Sculpture – typically colourless form – generates in the mind the idea of shape which we must conceptualise, as with ‘proportion’. The literary arts, like sculpture, deal with thoughts and emotions, though in a more complex form. Knight’s account of these arts therefore falls under the heading of ‘association of ideas’. Here Knight shows the influence of the contemporary cult of sensibility, arguing that these arts engage our sympathies, and in so doing demonstrate the inadequacy of ‘rules and systems’ in both morality and aesthetics. These teach ‘men to work by rule, instead of by feeling and observation.’ Rule-based knowledge of wrong cannot prevent wrongdoing, because it is thought not felt. Therefore, ‘it is impossible that tragedy should exhibit examples of pure and strict morality, without becoming dull and uninteresting.’
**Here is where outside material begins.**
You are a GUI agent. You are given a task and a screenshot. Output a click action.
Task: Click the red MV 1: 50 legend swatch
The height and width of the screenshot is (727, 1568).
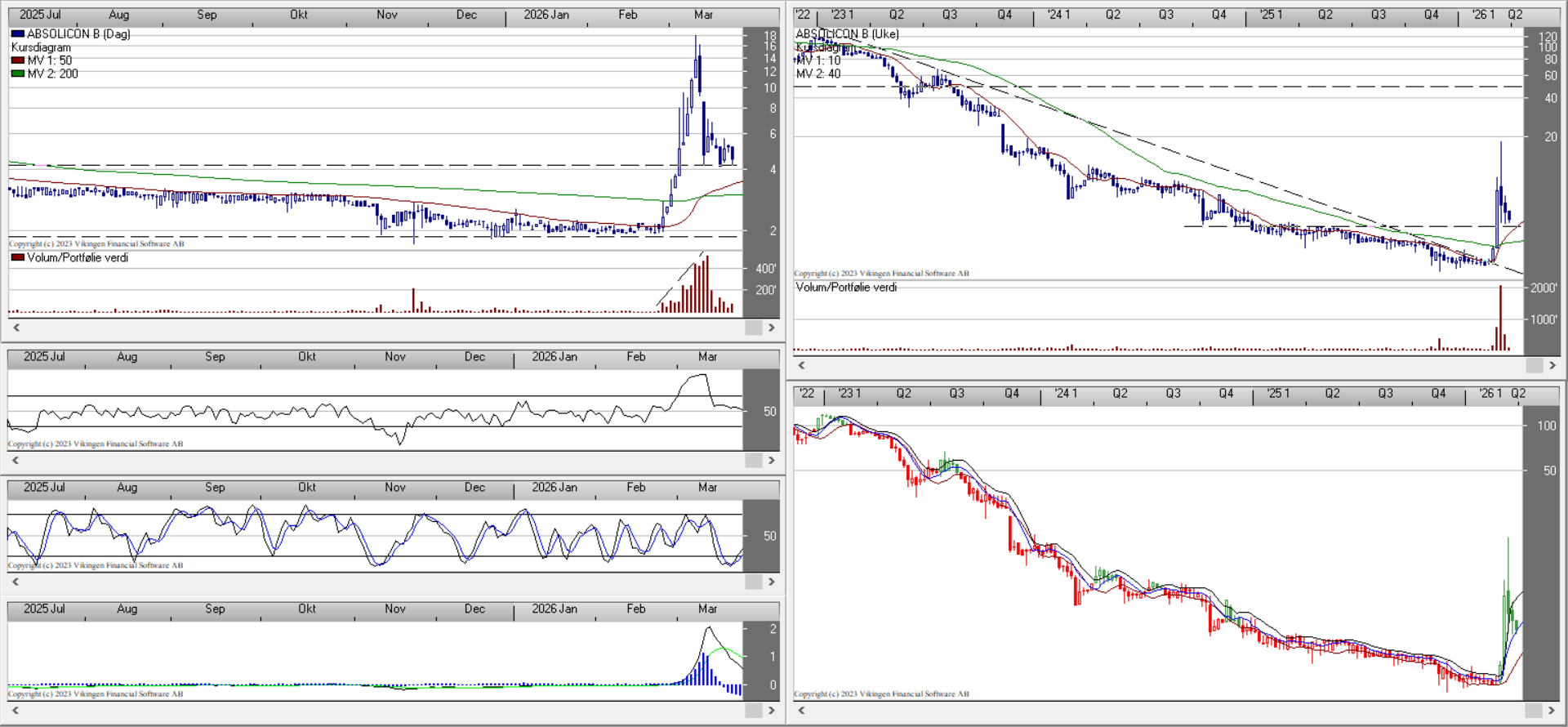click(x=17, y=60)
Knight’s discussion of ‘the passions’ engages with both Classical and recent theorisations of sentiments. His discussion of the sublime is directed against Burke’s emphasis on feelings of terror and powerlessness. Knight defends Longinus's original account of sublimity, which he summarises as the ‘energetic exertion of great and commanding power.’ Again he intertwines social and aesthetic reasoning, asserting that the power of a tyrant cannot be sublime if the tyrant inspires fear by mere arbitrary whim, like Nero. However, it may be sublime if his tyranny, like Napoleon's, derives from the exercise of immense personal capacities. A Nero may be feared, but would also be despised. A Napoleon may be hated, but will nevertheless inspire awe. In art, the mind experiences the sublime as it experiences the exercise of its own powers, or sympathises with the exercises of the powers of others. Fear itself can never engender the sublime.

Knight’s emphasis on the roles of sensation and of emotion were constituative of later Romantic and Victorian aesthetic thinking, as was his vexed struggle with the relation between moral feeling and sensuous pleasure. Though some contemporaries condemned the basis of his thought as an aestheticised libertinism, or devotion to physical sensation, they influenced John Ruskin’s attempts to theorise the Romantic aesthetic of Turner, and to integrate political and pictorial values.